Deleting duplicate glosses on a line

Deleting duplicate glosses on a line

24
Basic UserBasic User
24

    Aug 18, 2013#1

    I am working on an Urdu to Hindi dictionary and I have created the following file structure:

    Code: Select all

    Headword=Gloss1,Gloss2,Gloss3
    i.e. glosses delimited by a comma.
    
    It so happens that in some cases (around 6000+ in a file of over 200,000+ the glosses are duplicated.
    Since this may be a recurrent phenomenon, could a macro or a script be deployed which could check the glosses on the right hand side and if there are duplicates, remove the same and maintain only a single gloss.
    An example will make this clear:
    Input

    Code: Select all

    a=b,c,b
    d=p,q,p
    e=z,y,g,z,g,y
    
    Th expected output would be

    Code: Select all

    a=b,c
    d=p,q
    e=g,y,z
    
    In case live data is need here is a sample:

    Code: Select all

    آبادِیوں=आबादिओं,आबादियों
    آبادی=जनसंख्या,आबादी
    آبجیکشن=ऑबजेक्शन,ऑब्जेक्शन
    آبلا=अबला,उबला
    آبو=आबू,आबो
    آتشک=आतशक,आतिशक
    آتم=आतम,आतम,आत्म,आत्म
    آتون=आतून,आतोन
    آتیں=आतीं,आतें,आतें,आतीं
    آجا=आ जा,आजा
    آجاتی=आ जाती,आजाती
    آجانا=आ जाना,आजाना
    آجکل=आज कल,आजकल
    آخری=अंतिम,आख़री
    آد=आद,आद,आदि
    
    I have a ver. 15.20 of Ultraedit.
    Many thanks for a macro or a script.

    21
    Basic UserBasic User
    21

      Aug 23, 2013#2

      Here is a slow one.
      Works line by line and updates it.
      Working blocks of lines will improve speed.

      Code: Select all

      UltraEdit.insertMode();
      
      UltraEdit.activeDocument.bottom();
      var allLines = UltraEdit.activeDocument.currentLineNum;
      
      var sLineTerminator = "\r\n";
      if (UltraEdit.activeDocument.lineTerminator == 1)
      	sLineTerminator = "\n";
      else
      		if (UltraEdit.activeDocument.lineTerminator == 2)
      			sLineTerminator = "\r";
      
      for ( var i=1; i<=allLines; i++ ) {
      	UltraEdit.activeDocument.gotoLine( i, 1 );
      	UltraEdit.activeDocument.selectLine();
      	var sLine = UltraEdit.activeDocument.selection;
      	var pos = sLine.indexOf( "=" ) + 1;
      	var sOut = sLine.substring( 0, pos );
      	sLine = sLine.substring( pos, sLine.length - sLineTerminator.length );
      	var asFields = sLine.split( "," );
      	var words = {};
      	for ( myField in asFields ) {
      		if ( words[ asFields[ myField ] ] == null ) {
      			sOut += asFields[ myField ] + ",";
      			words[ asFields[ myField ] ] = myField;
      		}
      	}
      	UltraEdit.activeDocument.write( sOut.substring( 0, sOut.length - 1 ) + sLineTerminator );
      }
      

      24
      Basic UserBasic User
      24

        Aug 27, 2013#3

        Sorry, I had given up hope of finding a script to do the job. The script works perfectly. Many thanks

        6,686585
        Grand MasterGrand Master
        6,686585

          Aug 27, 2013#4

          The script works fine for the simplified example, but fails on my computer on the example with Urdu and Hindi strings. The duplicate strings are removed by the script, but the Unicode file contains only ? for every Urdu/Hindi character after script executed on the file whereas the Urdu/ Hindi strings were displayed like in browser window before running the script and using font @Arial Unicode MS.

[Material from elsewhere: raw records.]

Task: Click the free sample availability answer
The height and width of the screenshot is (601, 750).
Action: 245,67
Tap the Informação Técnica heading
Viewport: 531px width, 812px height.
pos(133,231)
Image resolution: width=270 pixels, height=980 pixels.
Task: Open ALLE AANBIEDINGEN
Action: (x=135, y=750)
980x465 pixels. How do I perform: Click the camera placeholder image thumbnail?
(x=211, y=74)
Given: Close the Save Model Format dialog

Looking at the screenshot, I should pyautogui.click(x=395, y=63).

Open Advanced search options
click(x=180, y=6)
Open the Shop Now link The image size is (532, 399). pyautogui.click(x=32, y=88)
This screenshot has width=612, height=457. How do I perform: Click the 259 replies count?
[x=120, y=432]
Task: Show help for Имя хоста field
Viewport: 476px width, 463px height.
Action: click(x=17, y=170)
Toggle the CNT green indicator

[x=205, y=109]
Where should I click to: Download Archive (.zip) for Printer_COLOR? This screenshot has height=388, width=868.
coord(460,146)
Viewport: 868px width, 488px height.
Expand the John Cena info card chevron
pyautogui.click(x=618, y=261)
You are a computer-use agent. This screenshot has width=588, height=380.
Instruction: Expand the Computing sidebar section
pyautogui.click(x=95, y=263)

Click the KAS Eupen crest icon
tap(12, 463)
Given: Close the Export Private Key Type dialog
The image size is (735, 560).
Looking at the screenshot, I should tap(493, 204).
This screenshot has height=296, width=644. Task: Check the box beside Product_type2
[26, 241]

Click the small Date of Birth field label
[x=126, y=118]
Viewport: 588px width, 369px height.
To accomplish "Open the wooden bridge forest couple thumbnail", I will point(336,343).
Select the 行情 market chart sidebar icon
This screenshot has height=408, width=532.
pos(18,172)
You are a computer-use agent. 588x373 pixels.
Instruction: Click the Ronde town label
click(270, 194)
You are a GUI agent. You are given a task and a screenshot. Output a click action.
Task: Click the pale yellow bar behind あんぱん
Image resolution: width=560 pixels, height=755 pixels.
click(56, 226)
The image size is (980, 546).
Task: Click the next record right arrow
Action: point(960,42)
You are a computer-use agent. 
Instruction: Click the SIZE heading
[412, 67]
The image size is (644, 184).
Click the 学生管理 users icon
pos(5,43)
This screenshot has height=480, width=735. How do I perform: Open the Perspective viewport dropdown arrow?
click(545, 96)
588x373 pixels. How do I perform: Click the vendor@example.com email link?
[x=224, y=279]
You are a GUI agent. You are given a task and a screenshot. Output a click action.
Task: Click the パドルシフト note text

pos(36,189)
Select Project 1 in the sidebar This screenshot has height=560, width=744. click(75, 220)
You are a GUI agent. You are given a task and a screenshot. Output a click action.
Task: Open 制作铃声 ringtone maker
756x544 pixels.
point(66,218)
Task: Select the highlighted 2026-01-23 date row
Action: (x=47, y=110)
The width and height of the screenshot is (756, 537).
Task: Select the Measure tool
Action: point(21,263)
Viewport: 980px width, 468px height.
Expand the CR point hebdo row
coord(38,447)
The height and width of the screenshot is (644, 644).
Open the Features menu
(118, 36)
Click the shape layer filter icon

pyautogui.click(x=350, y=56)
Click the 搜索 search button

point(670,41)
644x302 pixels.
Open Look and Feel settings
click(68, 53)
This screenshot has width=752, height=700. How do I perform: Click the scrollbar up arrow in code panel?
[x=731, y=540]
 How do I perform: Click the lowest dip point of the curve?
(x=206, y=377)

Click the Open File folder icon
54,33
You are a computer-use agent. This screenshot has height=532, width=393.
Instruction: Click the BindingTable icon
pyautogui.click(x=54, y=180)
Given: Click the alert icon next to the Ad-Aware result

          Well, perhaps Windows itself must be configured to support those languages which is definitely not the case on my computer. That could be also the reason why all my quick checks on how this task could be done failed, too.

          Thanks to Jaretin for developing and posting the script, especially when it works for dictdoc also on Urdu and Hindi strings.